■ **Task requirements**:
**A.** Answer these questions using the forum comments on stand-your-ground laws:
(i) What does one commenter say Gunsmoke was?
(ii) In the quoted saying, who "made them equal"?
(iii) Whose character does a commenter say most resembled a modern neighborhood watch captain?
**B.** Extend the forum comments on stand-your-ground laws past their last line with a few more comments in the same style.

■ **Supplied text**:
━━━━━━━━━━━━━━━━━━━━━━━━━━━━━━
Reading opinions like these, you’d think Zimmerman shot Martin from across the street because he didn’t like his hoodie.
The media is turning this into the “No One Is the Boss of Me” law, the “Kiss My Ass, Jerk” law, but I thought it was about legal issues and lawsuits, and such.
The freepers that speak legalese and can translate it to we street level posters, need to post the language that we need to counter this effort with, what is a sentence or two description of the original purpose of laws saying that we won’t be prosecuted for self defense?
I have news for professor Unicorn; Gunsmoke was a television show.
For a professor, you are a REAL idiot.
911 in the Gunsmoke era? Gotcha!
Better the Wild West than the present Europe!
I’m an undersized guy, and as such I’d see a lot of people as a real threat should they want to do me harm.
Where the heck is the barf alert???
“God made man, but Samuel Colt made them equal.”
This professor is a drooling moron. Palance played a gun for hire. Alan Ladd's character most resembled a modern neighborhood watch captain.
[[Stand your ground laws recall the Wild West]]
but apparently getting one’s head smashed to bits on a sidewalk doesn’t ‘recall the wild west’ to that writer-
True, Palance was a stone cold hit man.
Next time you watch the movie, notice Palance getting on his horse in the town scene, when he swings his leg over the saddle at (Shane?) it is a powerful example of an actor using his body to say a page of dialogue.
When he mounts that saddle, it is the biggest body language F***Y*U, that I have ever seen in real life or film..
━━━━━━━━━━━━━━━━━━━━━━━━━━━━━━
■ **Entries supplied**:
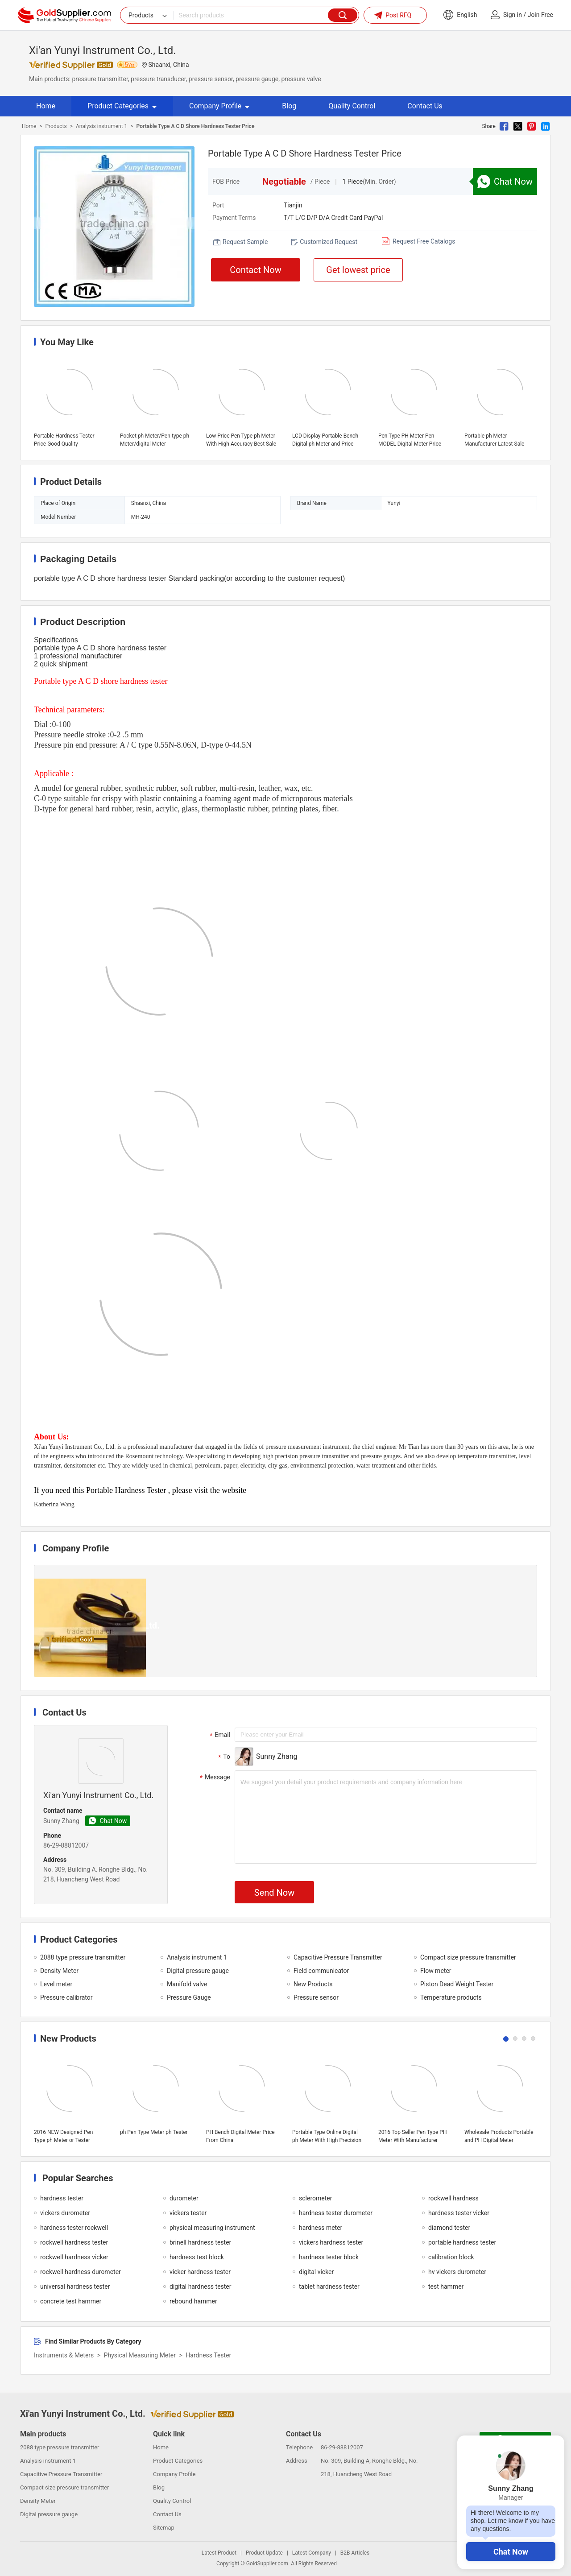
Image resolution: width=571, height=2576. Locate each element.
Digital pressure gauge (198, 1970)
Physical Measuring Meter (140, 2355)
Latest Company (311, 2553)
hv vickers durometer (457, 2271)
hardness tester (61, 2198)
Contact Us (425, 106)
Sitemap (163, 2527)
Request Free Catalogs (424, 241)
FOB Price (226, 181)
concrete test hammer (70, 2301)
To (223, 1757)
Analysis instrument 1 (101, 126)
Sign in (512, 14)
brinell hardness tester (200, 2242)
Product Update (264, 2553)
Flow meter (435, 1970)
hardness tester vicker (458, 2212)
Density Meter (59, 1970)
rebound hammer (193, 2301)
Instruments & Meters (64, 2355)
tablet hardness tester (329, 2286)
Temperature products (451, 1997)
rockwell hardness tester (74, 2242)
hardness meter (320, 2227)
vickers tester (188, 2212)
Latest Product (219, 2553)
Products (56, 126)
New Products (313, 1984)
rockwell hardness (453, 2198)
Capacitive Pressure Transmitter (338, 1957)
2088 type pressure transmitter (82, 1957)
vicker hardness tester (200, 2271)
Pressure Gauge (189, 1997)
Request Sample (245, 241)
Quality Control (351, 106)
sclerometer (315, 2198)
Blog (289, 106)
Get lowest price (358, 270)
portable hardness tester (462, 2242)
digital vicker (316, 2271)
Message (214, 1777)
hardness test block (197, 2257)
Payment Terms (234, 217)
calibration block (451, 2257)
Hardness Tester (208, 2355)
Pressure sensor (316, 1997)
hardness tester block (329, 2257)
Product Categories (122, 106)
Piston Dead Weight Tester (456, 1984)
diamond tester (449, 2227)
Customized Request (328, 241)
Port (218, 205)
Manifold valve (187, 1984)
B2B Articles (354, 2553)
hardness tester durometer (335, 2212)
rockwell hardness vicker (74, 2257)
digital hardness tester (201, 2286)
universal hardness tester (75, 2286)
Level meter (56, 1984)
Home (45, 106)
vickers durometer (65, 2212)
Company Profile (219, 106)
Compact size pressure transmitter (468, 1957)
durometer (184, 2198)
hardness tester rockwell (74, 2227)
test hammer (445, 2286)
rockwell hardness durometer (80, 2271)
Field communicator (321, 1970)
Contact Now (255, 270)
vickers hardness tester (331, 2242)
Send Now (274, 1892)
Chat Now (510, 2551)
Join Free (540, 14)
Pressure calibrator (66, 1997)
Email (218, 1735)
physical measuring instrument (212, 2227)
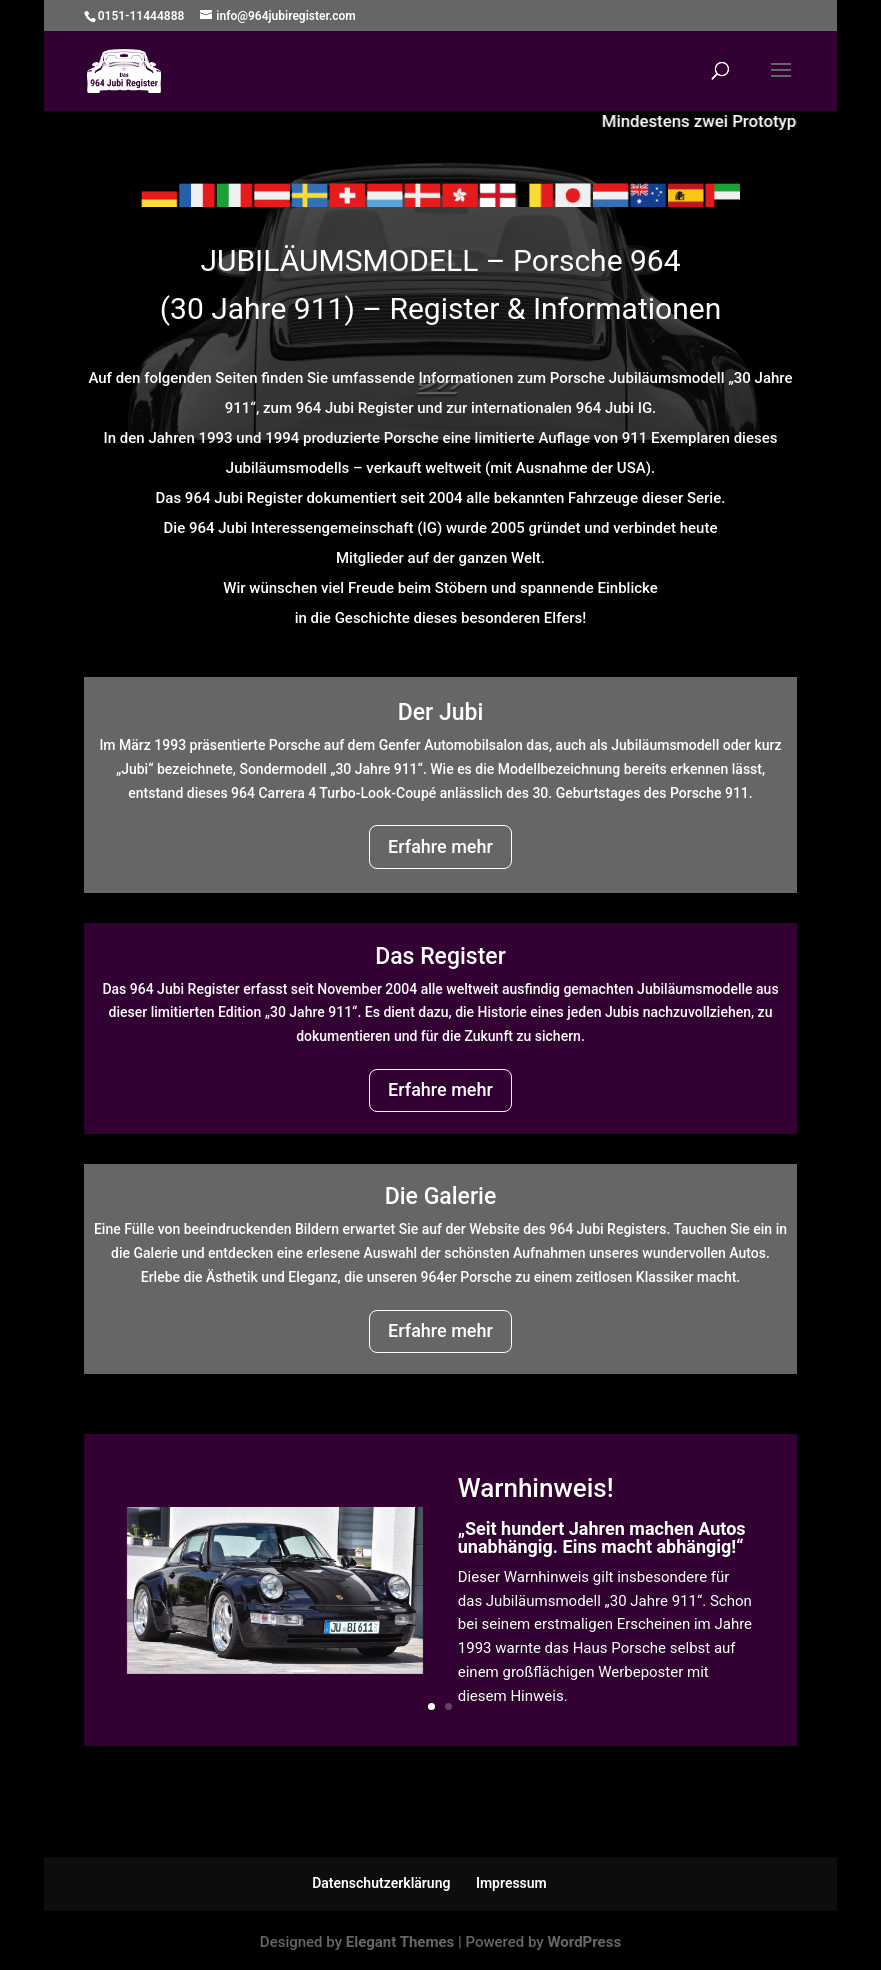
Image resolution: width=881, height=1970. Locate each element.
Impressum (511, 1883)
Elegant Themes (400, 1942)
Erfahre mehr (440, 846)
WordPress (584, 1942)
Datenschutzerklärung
━━━━━━━━━━━━━━━━━━━━━━━━━━━━━━
■ **Results in order**:
**A.**
(i) A television show.
(ii) Samuel Colt.
(iii) Alan Ladd's.

**B.**
No! I do not have that. I’m so uncertain that if my head is being bashed upon the pavement repeatedly I really Am uncertain!!!
Trayvon Martin was a tall, broad shouldered and muscular MAN, not a little boy, 6 inches taller than George Zimmerman and probably in better shape.
In actual combat situations the "fairness" principle is a load of crap. The only applicable rules are whatever it takes. No one in the "wild West" was expected to submit to being pounded to death by an "unarmed" assailant.
Chicago should keep it's idiots at home.
The movie Shane is really totally unfit as an analogy for the Zimmerman/Martin incident. There was no law there. Ownership of property was in dispute as was the reality in the west in many places. There was an active dispute, or war, going on and everybody knew who was on what side. Those things made the backdrop and the framework for the whole drama of Shane and none of them exist in the events surrounding Zimmerman/Martin.
I recommend a rubber room some Xanax and a cup of chamomile tea for Prof. McGrath.